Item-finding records
────────────────────────────────────────
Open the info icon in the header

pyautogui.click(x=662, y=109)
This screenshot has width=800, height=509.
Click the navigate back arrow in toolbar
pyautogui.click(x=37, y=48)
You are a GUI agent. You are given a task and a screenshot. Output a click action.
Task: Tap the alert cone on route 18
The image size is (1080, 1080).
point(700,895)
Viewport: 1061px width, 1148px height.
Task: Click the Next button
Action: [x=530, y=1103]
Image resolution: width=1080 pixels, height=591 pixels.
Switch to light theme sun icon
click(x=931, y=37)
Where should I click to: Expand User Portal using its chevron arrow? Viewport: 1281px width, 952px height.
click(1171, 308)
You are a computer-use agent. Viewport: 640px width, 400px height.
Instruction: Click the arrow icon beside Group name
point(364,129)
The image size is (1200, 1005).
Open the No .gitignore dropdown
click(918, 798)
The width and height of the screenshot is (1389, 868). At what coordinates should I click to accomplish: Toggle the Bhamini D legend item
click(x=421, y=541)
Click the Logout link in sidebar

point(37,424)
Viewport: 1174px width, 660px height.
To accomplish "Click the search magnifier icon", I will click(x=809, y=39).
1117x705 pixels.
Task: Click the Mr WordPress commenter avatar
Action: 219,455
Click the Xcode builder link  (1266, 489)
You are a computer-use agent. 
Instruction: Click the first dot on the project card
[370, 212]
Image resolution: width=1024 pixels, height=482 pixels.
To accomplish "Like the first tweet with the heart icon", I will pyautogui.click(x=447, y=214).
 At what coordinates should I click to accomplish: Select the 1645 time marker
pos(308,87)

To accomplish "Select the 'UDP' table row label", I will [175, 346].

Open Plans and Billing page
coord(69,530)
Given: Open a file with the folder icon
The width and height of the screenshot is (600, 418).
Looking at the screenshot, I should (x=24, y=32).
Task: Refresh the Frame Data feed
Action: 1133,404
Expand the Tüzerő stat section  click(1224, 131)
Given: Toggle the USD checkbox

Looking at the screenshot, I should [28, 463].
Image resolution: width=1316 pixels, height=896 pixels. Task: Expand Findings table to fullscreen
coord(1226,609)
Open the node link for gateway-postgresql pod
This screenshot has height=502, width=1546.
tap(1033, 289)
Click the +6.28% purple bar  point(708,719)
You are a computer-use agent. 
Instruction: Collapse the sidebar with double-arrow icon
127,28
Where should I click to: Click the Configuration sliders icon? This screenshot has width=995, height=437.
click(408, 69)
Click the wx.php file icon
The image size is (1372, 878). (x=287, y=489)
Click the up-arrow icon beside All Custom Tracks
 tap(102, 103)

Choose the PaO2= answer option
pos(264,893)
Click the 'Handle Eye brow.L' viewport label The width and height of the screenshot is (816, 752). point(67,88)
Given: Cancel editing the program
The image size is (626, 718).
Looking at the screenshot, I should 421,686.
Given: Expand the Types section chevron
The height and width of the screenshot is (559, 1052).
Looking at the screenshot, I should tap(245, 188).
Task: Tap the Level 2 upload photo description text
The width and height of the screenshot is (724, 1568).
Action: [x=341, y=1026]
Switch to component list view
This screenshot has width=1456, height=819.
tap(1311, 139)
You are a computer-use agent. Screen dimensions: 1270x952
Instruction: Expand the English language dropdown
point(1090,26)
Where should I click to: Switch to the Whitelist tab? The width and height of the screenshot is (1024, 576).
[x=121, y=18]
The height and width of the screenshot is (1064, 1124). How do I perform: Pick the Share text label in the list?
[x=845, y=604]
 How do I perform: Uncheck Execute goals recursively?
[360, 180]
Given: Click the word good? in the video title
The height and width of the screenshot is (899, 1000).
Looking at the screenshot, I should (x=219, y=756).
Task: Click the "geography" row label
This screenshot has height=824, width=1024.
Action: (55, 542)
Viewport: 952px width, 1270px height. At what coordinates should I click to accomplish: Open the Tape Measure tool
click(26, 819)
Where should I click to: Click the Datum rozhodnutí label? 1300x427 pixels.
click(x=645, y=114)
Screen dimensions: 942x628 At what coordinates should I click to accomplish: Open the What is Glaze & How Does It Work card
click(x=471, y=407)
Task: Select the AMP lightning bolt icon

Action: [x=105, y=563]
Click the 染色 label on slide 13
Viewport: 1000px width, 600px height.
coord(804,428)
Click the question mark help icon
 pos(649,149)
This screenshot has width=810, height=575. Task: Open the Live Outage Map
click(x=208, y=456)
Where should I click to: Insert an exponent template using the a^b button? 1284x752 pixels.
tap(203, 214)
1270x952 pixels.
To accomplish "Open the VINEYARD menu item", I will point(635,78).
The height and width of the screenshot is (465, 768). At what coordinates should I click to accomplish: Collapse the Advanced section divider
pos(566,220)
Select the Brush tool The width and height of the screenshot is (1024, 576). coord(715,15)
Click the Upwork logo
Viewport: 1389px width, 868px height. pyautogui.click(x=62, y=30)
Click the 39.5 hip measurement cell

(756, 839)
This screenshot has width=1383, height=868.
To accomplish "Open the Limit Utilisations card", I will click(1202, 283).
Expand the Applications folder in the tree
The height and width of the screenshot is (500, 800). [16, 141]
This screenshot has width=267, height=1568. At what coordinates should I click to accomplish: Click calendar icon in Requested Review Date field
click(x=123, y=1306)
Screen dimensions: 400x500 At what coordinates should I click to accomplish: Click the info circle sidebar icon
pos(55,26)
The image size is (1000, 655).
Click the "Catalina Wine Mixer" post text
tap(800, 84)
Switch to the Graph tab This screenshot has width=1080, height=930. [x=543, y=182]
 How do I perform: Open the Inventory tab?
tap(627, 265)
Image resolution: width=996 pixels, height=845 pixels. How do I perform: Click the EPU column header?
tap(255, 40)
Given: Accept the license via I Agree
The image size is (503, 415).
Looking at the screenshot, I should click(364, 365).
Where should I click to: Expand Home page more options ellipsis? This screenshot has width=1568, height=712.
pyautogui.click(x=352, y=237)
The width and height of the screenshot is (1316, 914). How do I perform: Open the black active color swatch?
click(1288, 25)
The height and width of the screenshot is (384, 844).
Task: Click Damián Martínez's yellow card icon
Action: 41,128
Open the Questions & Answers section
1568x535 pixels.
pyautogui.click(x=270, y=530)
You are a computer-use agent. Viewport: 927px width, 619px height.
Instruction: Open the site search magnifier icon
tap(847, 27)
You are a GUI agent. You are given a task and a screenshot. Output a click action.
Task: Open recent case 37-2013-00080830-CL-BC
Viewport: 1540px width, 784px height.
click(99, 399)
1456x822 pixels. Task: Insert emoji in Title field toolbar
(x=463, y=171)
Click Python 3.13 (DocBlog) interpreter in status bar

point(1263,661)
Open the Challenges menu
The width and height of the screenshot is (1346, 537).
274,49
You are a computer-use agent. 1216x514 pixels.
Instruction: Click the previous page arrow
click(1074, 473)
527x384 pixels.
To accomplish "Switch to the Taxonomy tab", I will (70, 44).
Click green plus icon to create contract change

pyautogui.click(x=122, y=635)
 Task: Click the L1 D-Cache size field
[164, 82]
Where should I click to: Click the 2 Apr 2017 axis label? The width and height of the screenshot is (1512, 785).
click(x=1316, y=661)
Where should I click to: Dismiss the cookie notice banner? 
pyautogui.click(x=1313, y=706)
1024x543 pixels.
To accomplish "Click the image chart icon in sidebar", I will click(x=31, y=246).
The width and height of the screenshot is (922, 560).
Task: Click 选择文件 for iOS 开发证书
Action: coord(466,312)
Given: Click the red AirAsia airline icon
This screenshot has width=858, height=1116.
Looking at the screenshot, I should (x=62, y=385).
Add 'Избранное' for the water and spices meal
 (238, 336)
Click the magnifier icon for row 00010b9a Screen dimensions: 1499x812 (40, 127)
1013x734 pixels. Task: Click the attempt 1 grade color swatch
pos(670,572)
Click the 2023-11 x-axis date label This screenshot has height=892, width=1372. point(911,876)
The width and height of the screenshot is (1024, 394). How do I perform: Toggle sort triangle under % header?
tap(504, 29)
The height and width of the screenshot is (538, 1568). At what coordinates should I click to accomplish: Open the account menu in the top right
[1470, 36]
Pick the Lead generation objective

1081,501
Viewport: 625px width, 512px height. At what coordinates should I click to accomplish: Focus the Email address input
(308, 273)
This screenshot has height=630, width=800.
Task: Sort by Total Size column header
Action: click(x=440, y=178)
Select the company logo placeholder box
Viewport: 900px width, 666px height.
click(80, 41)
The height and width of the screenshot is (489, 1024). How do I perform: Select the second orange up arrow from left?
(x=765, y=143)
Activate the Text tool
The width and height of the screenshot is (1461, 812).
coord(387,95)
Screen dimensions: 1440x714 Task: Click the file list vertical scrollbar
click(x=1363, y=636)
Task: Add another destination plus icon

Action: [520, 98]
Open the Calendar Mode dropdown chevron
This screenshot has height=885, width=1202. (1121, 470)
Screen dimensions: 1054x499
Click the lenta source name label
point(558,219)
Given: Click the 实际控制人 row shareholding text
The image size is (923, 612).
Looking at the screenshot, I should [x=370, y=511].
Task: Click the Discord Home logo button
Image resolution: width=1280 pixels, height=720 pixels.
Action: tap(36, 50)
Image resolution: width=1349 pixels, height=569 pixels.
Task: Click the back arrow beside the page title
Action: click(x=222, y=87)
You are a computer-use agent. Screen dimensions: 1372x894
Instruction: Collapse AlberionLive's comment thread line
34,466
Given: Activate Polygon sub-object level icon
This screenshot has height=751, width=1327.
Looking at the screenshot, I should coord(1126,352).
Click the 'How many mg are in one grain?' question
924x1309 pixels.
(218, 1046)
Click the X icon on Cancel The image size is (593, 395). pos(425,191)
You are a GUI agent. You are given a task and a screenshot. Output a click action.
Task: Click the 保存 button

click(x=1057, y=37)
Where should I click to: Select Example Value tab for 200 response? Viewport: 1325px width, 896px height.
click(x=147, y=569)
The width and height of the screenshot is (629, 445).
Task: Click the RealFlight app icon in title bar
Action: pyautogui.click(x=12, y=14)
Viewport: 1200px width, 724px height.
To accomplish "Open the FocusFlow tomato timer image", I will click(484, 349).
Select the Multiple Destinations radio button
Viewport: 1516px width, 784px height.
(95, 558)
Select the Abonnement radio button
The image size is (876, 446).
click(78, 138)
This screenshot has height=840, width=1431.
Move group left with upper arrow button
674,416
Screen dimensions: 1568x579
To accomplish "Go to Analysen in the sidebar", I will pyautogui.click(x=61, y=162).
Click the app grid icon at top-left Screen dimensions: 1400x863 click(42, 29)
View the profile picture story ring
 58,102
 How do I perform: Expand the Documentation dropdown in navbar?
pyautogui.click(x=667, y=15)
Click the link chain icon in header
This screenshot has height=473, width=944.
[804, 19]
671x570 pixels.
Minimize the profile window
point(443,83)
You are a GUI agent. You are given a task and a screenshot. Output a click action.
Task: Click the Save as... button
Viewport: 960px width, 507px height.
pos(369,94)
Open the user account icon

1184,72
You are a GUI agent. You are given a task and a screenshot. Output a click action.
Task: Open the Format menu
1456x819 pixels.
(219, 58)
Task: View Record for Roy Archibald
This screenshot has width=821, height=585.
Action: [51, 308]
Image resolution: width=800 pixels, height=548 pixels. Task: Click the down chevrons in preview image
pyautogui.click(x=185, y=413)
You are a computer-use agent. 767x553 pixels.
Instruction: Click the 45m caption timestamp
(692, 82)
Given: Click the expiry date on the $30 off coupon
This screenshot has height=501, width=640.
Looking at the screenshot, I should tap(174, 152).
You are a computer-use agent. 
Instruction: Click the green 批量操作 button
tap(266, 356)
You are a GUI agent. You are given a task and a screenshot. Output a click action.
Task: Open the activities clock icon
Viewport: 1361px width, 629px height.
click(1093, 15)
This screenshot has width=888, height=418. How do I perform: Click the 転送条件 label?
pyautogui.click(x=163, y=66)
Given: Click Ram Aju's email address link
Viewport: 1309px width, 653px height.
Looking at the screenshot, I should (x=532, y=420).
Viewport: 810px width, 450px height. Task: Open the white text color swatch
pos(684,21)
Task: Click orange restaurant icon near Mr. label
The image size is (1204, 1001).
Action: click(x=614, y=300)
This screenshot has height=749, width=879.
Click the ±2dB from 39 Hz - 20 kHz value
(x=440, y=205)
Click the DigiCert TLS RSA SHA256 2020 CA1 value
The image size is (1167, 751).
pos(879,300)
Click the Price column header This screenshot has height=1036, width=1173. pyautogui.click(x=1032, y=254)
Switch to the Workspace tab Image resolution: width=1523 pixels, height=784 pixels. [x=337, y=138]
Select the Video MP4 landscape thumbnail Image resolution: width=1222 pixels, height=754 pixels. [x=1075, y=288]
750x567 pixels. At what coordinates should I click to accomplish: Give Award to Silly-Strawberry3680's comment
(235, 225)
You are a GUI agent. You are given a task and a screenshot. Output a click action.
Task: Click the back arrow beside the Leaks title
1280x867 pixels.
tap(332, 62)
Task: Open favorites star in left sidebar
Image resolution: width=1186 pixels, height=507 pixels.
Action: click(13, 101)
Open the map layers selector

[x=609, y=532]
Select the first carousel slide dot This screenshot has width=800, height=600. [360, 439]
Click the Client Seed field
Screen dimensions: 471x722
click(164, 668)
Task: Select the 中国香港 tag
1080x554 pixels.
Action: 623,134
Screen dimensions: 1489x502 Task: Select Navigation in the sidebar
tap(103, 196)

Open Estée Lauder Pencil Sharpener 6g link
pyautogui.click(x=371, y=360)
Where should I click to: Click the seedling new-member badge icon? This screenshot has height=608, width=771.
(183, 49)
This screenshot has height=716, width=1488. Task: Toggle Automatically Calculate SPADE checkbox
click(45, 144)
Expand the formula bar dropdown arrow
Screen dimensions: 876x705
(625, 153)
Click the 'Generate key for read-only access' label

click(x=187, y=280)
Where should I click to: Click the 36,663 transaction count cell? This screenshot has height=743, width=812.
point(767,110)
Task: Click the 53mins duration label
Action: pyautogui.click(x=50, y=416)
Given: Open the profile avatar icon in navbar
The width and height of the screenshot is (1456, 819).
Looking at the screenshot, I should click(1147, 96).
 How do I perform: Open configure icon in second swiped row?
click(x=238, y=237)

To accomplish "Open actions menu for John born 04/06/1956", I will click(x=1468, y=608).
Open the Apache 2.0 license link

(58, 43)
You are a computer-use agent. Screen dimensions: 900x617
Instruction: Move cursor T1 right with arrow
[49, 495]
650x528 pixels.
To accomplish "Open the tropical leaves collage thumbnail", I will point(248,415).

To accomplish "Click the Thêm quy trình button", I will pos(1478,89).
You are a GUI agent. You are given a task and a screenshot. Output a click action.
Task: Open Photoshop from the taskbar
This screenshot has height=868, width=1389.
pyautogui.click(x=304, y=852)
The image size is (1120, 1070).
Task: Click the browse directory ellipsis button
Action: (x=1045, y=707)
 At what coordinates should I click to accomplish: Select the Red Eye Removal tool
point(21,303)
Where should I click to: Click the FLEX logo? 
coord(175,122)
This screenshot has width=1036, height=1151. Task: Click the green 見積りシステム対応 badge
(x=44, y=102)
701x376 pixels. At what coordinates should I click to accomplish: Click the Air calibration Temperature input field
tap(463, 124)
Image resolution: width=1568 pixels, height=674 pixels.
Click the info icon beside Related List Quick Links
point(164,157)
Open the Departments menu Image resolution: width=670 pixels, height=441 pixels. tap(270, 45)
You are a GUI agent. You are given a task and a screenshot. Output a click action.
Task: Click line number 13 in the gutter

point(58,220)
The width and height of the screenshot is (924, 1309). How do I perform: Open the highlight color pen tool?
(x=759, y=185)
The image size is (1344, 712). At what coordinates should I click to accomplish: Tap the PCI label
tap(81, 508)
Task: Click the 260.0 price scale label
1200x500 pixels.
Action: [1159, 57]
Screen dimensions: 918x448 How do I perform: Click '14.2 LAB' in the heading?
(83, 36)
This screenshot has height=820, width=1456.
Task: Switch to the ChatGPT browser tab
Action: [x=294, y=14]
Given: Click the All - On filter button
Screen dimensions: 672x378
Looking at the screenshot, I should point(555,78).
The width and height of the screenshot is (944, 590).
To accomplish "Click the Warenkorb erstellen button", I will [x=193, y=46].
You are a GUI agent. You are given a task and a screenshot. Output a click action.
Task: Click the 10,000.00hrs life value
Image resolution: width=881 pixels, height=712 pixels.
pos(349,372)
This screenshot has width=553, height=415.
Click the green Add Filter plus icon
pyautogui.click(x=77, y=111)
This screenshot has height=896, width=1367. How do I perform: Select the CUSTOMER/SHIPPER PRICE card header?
────────────────────────────────────────
Given request — Count the rows above that contain the word "beside", and reply with the number alone.

Written solution — 5